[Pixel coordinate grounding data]

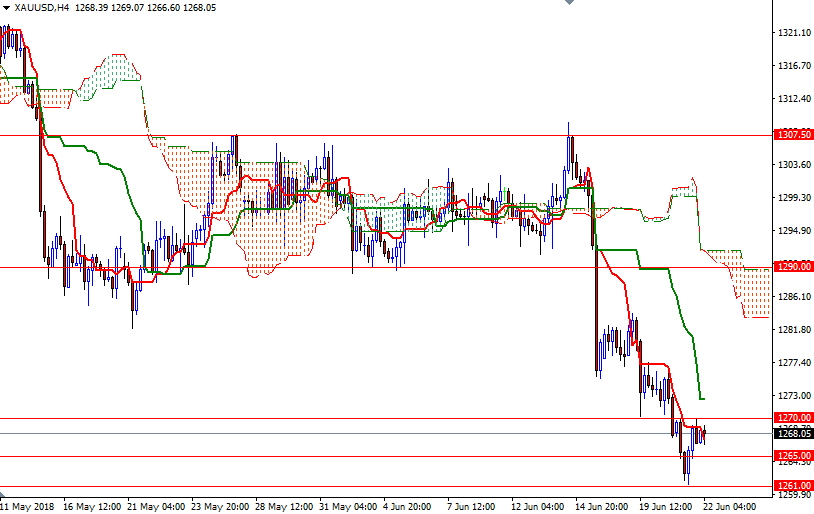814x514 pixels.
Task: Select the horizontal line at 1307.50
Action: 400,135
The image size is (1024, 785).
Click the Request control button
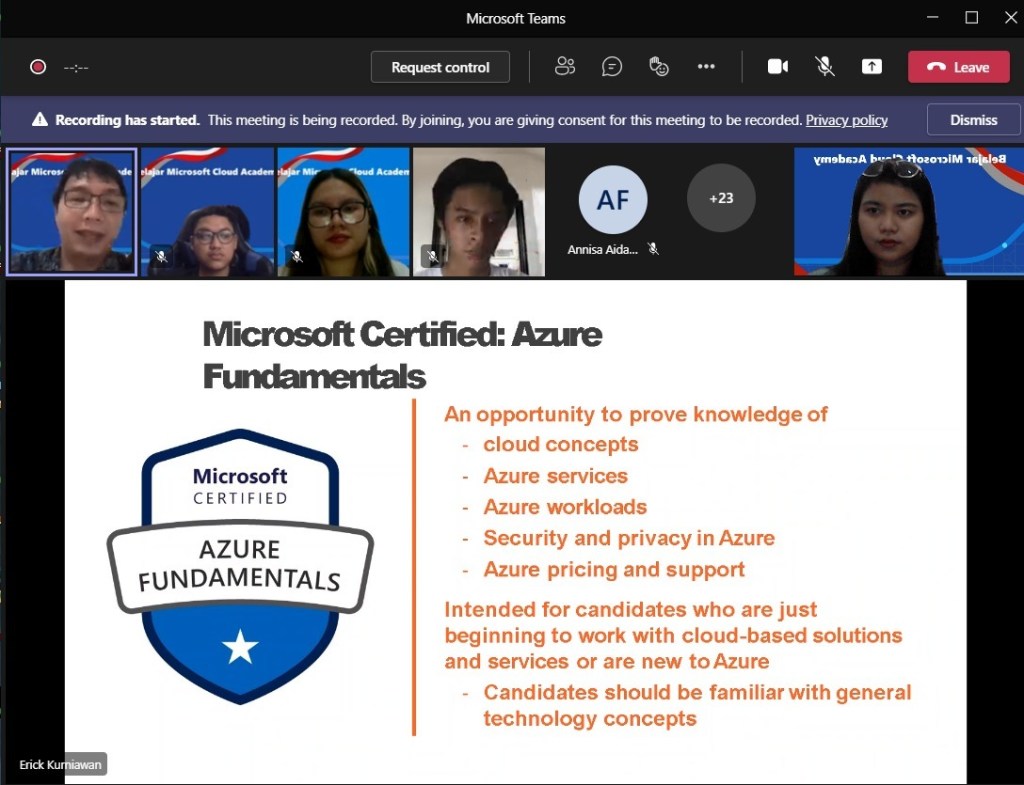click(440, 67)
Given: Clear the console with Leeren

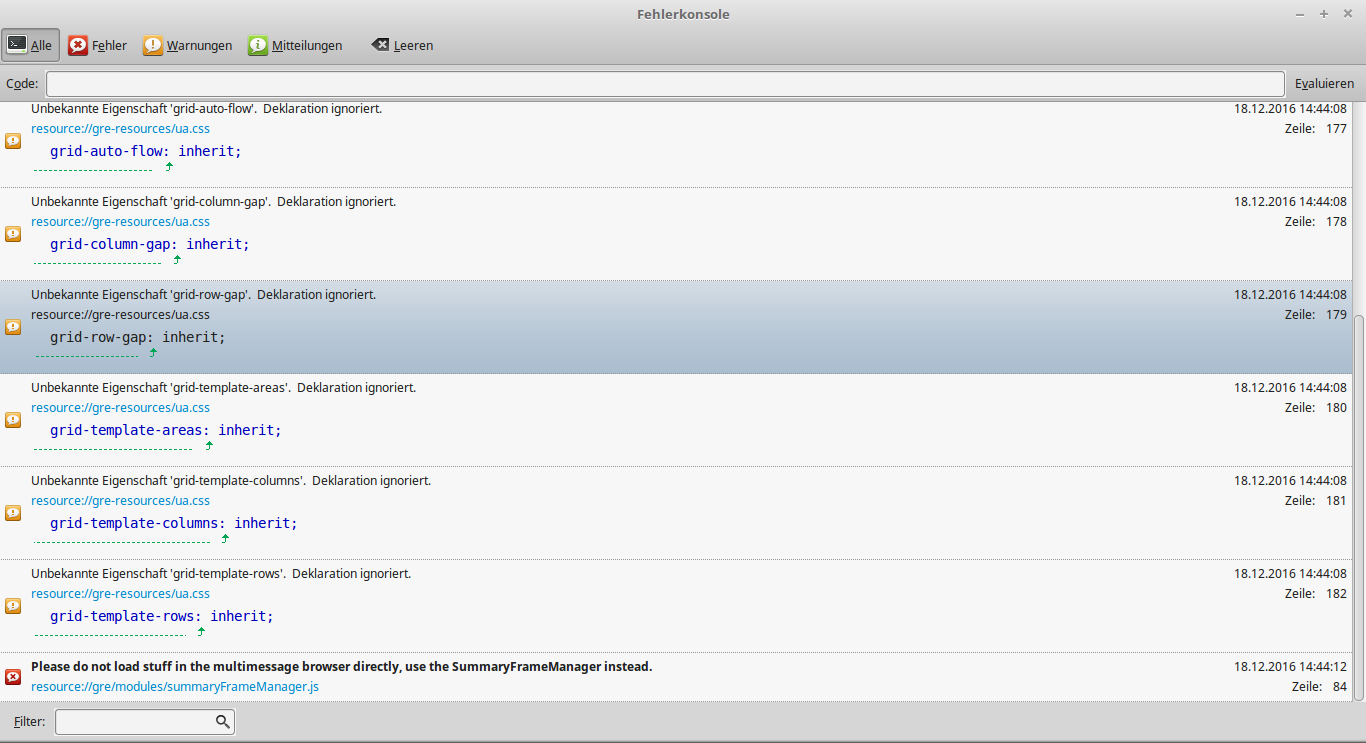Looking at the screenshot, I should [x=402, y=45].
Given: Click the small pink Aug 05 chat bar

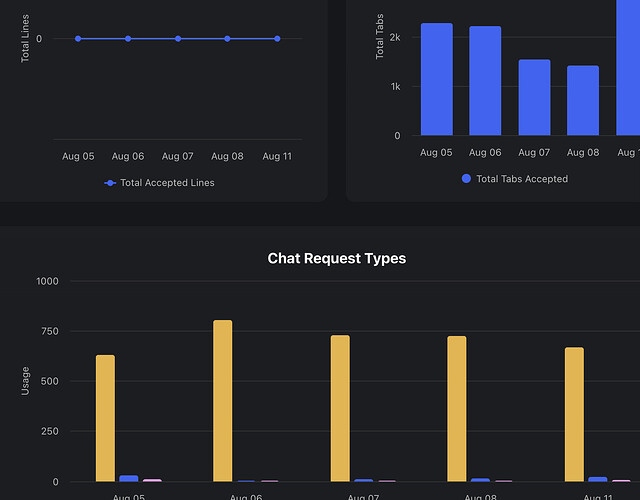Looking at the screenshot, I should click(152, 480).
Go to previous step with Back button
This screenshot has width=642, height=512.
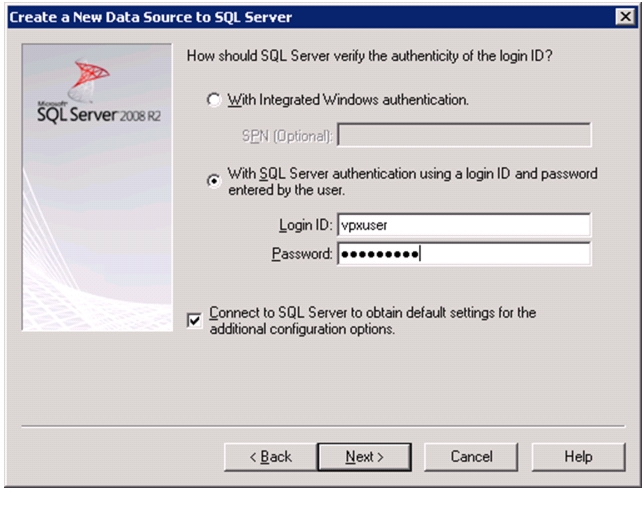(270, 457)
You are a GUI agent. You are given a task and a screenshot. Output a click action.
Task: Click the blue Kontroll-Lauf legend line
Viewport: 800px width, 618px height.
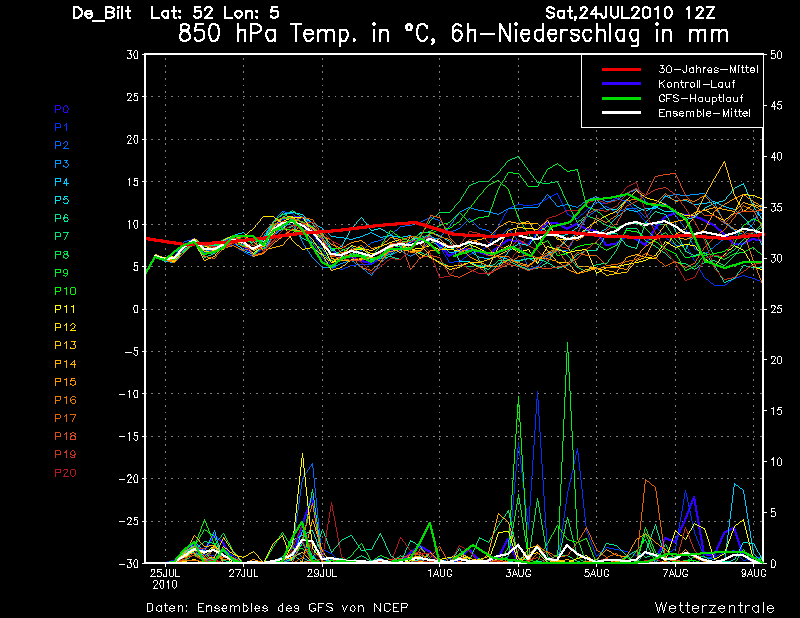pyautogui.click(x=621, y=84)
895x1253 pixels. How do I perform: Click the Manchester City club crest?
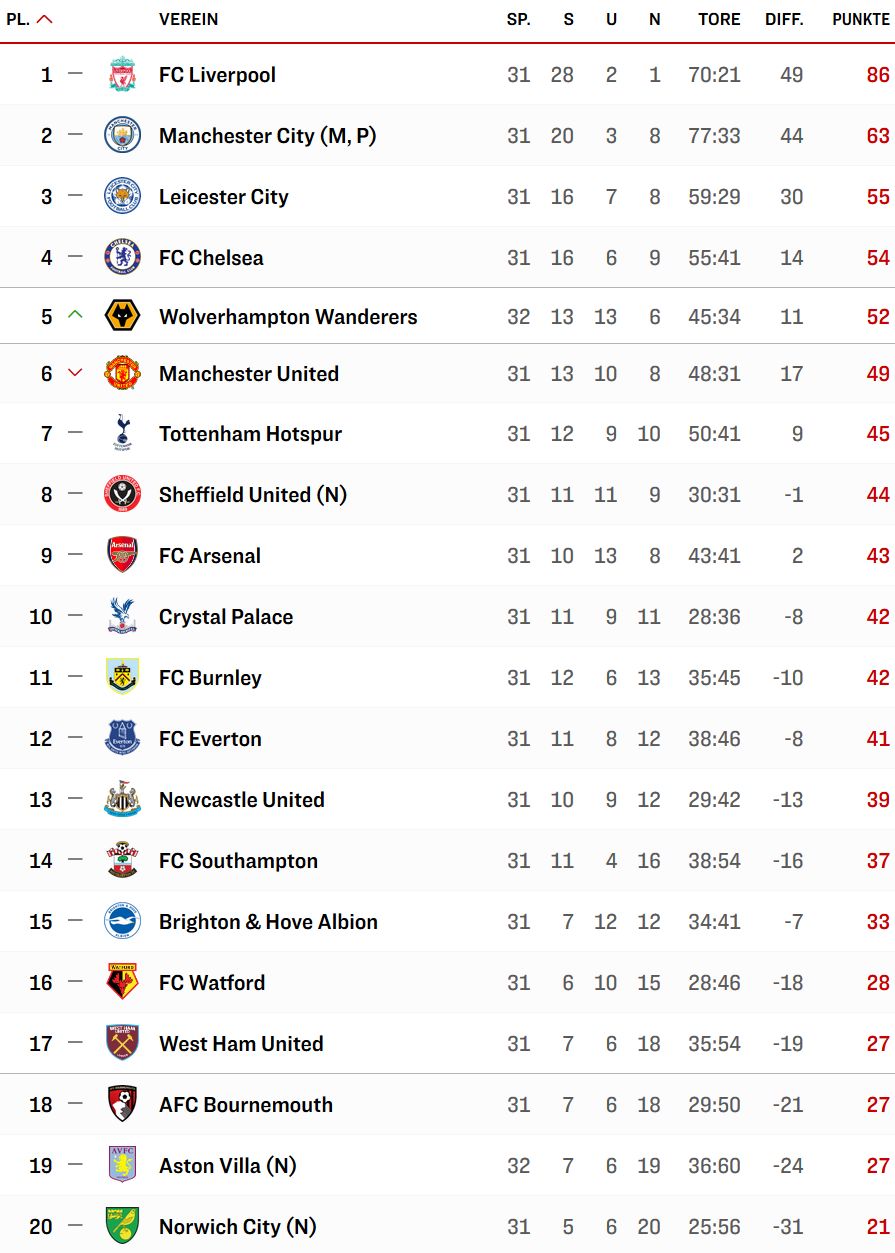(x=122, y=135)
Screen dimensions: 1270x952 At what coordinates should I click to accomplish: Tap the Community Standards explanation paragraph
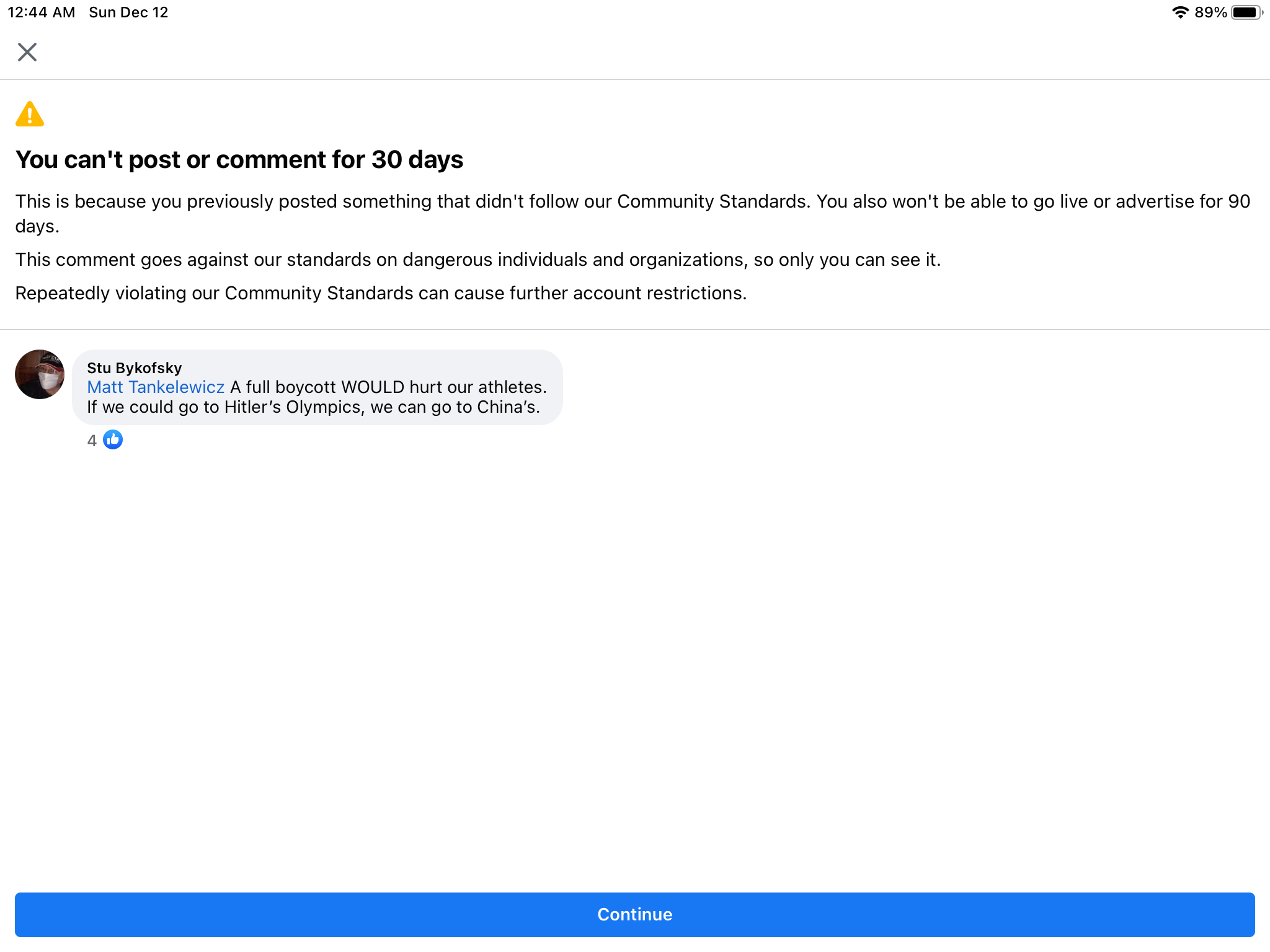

Directions: The lines above from the line with "Given: Click the small pink Aug 05 chat bar" through the line with "You are a GUI" are to be given again word for word, with no pictures among them.

Answer to this task:
Given: Click the small pink Aug 05 chat bar

Looking at the screenshot, I should click(152, 480).
Go to previous step with Back button
This screenshot has width=642, height=512.
(270, 457)
You are a GUI agent. You are given a task and a screenshot. Output a click action.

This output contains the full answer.